小指が窮屈ということであれば、履きこんでいくうちになじむかもしれません。ご自身もしくはお直し屋さんでストレッチする手もあります。ただし、これも窮屈の「程度」次第でして、なかなかなじまない可能性もあります(特に小指は厄介)。
http://blackwatch.seesaa.net/article/4451329.html
大学生
革靴は捨て寸が必要=大きめを履くと勘違いしてました
返品送料はかかりますがちゃんと履き比べてみることにします
ありがとうございました
blackwatch
捨て寸は、革靴に限らず基本的にはどんな靴にも必要なはずです(一部の競技用の靴とかには捨て寸がないものもあるでしょう)。スニーカーを間違ったサイズで履いていても外反母趾になったりするでしょうし。
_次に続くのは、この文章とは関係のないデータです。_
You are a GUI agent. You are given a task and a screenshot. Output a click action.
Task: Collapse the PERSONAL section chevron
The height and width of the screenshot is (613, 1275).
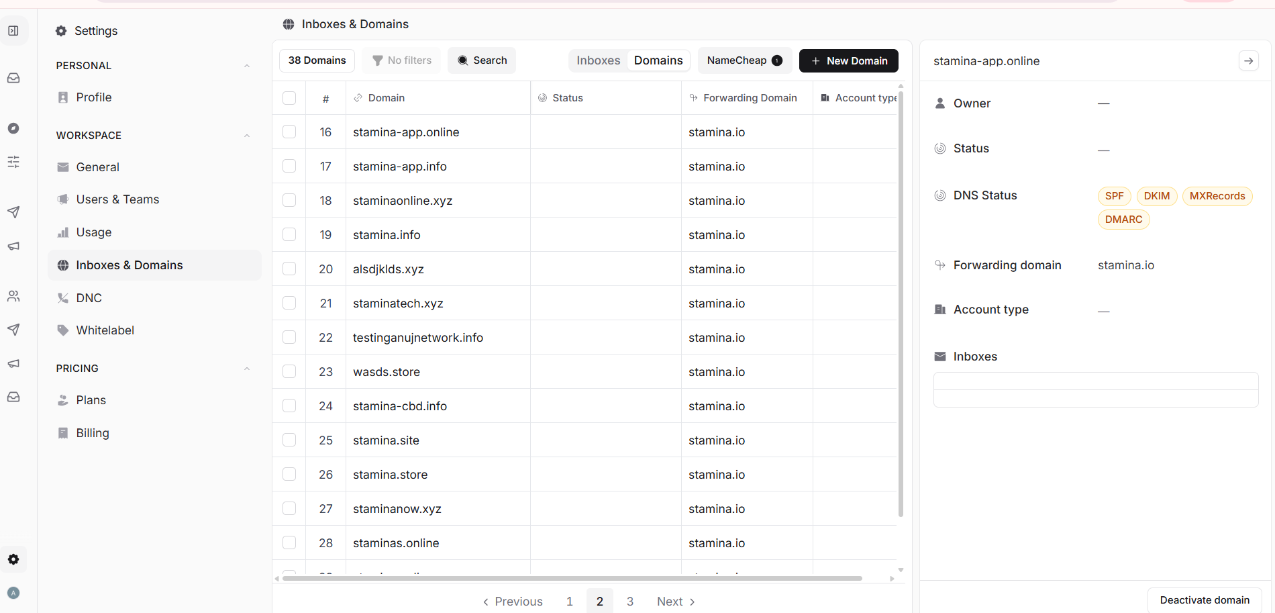point(247,66)
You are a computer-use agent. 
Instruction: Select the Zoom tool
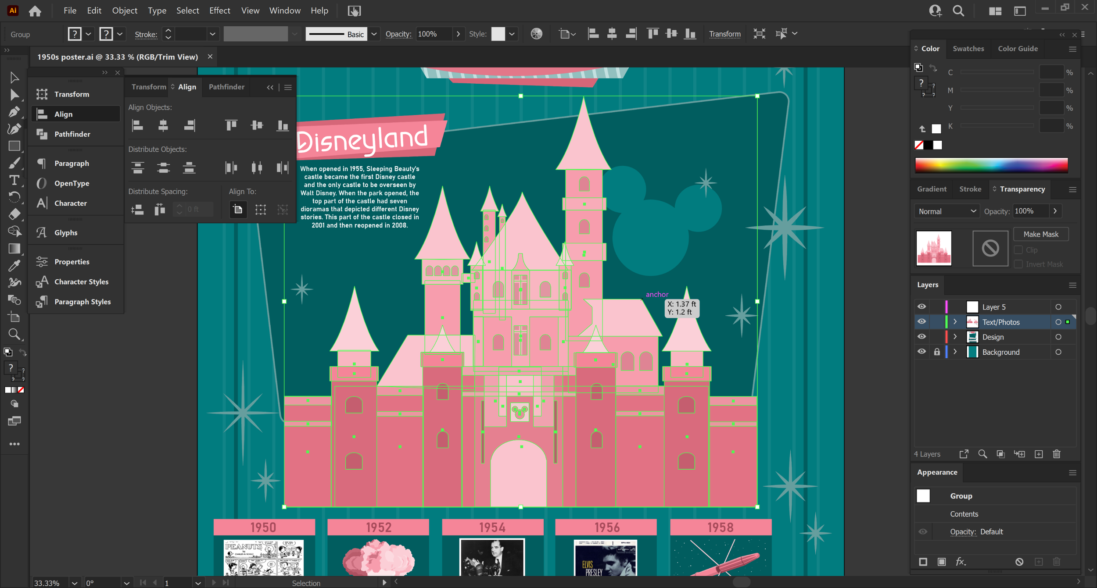[x=14, y=335]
私の記事に書いたサイズの選び方は、スニーカーにも適用できると思います。もちろん、スニーカーの場合はあそこまで厳密にしなくてもよいですけど。
あと、小指については、捨て寸の問題ともいえなくもないですが、足囲(width)の問題ともいえそうです。捨て寸は、どちらかというと親指周辺の余裕のことなんですよ。
大学生
アドバイスを受けサイズを選び直しましたが
こんどこそジャストサイズを買えたと思います
ただ一点だけ、踵がほんの少し浮いてる気もするのですが、管理人さんの記事にもあったとおりグッドイヤーウェルト製法の靴は、はじめのうちはそういう物なんですよね?
これからはもっとサイズ選びを慎重に考えていきます
僕の間違った認識を正してくれてありがとうございました
blackwatch
かかとの浮きは、ダメなときはどんなに履き込んでもダメだったりしますので、そうではないことをお祈りしております……。